-- Opening Marker --

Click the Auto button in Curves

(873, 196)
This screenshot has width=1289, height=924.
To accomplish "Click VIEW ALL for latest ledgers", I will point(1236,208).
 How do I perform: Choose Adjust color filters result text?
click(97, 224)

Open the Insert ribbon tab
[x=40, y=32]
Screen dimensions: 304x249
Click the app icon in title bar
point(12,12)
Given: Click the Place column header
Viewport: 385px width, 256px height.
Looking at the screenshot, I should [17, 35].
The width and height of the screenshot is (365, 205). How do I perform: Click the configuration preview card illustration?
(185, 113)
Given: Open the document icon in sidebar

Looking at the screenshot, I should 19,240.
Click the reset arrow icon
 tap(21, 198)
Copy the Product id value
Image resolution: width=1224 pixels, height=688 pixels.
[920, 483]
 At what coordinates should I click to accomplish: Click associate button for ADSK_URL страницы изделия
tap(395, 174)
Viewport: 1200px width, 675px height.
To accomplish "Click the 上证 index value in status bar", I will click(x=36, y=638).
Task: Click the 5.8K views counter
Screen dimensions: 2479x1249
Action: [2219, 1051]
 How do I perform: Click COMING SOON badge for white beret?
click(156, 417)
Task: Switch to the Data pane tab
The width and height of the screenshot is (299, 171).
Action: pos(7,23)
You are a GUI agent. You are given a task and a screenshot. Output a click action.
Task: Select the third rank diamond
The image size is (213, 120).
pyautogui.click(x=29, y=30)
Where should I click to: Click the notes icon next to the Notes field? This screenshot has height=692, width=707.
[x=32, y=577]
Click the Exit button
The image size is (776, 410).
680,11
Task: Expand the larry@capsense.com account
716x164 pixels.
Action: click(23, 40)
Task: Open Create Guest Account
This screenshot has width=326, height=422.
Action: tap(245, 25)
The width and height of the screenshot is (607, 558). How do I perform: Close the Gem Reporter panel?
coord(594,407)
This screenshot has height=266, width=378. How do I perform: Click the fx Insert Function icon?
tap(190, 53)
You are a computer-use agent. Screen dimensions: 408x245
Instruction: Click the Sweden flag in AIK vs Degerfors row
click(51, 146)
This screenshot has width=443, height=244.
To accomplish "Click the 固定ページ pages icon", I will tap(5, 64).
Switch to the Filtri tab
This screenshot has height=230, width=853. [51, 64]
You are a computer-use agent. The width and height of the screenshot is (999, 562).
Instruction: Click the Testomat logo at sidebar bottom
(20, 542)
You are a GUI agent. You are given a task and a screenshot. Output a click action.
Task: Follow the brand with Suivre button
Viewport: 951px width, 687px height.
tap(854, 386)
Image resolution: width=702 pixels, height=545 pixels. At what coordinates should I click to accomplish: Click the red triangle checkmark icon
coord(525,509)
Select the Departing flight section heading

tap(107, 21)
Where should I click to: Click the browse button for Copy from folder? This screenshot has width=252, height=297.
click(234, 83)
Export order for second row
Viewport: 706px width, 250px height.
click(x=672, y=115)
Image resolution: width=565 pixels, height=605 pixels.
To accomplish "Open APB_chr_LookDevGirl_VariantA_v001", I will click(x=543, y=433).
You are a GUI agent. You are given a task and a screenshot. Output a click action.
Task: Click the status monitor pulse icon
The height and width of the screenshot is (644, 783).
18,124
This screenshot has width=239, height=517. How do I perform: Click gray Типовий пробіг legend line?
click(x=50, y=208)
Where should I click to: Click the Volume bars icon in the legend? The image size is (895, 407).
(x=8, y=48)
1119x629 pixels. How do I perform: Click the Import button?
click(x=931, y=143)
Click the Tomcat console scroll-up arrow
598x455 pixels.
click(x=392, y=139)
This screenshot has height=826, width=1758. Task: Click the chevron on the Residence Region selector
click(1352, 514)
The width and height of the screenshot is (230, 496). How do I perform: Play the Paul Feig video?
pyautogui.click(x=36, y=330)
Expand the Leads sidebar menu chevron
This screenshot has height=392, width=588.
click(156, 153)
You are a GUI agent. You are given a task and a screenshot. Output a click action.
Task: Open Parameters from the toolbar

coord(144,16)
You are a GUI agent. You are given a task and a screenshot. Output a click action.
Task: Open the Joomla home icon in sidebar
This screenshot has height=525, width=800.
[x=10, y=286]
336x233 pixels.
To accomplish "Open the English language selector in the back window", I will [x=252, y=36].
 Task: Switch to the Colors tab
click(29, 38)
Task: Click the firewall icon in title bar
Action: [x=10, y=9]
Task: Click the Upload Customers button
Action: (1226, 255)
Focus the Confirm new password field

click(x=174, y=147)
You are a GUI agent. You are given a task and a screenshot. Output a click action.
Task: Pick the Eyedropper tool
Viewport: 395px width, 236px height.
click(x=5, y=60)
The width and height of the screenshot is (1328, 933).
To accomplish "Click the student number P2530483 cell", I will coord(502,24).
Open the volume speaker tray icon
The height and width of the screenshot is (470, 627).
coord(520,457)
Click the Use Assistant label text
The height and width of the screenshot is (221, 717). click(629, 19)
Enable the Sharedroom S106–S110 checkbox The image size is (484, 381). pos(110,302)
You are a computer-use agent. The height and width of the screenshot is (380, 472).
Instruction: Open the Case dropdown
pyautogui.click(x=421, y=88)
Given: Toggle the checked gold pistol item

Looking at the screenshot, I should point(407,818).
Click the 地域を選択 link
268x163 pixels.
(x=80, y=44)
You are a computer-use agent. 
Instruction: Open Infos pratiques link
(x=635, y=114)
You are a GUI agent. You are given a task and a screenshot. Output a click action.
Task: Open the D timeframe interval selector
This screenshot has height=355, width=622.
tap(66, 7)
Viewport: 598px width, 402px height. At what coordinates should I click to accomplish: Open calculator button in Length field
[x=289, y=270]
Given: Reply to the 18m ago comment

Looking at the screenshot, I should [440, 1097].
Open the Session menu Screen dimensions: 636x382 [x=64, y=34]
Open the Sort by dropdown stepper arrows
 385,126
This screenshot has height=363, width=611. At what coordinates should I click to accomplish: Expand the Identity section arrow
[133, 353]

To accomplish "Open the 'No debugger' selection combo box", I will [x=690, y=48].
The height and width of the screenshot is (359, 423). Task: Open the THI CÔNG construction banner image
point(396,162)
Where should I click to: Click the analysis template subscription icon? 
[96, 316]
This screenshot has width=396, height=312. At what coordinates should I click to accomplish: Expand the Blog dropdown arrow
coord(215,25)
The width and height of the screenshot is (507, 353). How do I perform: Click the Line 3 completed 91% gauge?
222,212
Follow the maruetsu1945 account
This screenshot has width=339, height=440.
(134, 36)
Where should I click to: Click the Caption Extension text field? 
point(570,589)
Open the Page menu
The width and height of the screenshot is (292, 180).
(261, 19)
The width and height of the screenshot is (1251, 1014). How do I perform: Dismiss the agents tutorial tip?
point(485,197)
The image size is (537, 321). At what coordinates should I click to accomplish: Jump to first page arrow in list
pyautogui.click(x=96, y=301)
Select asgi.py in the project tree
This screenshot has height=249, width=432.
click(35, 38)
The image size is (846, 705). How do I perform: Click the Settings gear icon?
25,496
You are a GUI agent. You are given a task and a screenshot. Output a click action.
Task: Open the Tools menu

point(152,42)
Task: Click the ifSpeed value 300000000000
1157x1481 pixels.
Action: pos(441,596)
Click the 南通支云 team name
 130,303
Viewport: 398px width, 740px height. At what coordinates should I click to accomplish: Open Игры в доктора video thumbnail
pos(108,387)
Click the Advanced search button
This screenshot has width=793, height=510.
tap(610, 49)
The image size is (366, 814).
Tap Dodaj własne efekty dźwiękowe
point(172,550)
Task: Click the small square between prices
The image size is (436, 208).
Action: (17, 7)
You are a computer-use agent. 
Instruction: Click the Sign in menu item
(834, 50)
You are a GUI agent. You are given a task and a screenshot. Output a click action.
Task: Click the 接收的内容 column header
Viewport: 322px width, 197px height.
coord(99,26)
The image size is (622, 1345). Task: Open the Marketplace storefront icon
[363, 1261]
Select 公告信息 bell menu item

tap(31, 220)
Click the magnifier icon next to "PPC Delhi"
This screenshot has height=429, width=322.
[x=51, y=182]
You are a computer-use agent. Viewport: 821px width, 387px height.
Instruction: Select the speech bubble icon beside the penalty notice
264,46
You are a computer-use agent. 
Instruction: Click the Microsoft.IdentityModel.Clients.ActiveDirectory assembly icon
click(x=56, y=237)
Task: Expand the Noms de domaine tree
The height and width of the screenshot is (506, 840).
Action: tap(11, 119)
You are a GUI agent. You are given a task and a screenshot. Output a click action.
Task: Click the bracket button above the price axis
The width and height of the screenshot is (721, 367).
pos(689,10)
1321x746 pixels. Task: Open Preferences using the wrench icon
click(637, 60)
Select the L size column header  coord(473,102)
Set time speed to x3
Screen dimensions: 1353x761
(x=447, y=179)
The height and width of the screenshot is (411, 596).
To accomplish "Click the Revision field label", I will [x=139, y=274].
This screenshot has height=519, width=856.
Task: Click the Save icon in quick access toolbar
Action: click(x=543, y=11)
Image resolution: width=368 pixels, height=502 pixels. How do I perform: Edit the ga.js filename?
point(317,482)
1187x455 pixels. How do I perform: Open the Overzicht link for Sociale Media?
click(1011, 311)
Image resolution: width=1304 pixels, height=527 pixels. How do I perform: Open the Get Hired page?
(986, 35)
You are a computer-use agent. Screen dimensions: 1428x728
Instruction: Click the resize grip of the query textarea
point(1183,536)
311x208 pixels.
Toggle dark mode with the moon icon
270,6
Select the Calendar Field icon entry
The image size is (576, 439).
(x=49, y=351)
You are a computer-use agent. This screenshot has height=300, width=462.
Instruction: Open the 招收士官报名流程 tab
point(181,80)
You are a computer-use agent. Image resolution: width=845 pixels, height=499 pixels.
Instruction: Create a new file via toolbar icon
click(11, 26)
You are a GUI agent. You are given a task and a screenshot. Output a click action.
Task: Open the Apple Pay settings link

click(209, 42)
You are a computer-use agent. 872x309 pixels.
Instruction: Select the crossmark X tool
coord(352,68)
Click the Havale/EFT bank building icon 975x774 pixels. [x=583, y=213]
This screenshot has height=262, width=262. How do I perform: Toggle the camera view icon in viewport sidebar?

-- Closing Marker --

The answer must be every line from the records above that contains "status".

**ANSWER SPACE:**
To accomplish "Click the 上证 index value in status bar", I will click(x=36, y=638).
Task: Click the status monitor pulse icon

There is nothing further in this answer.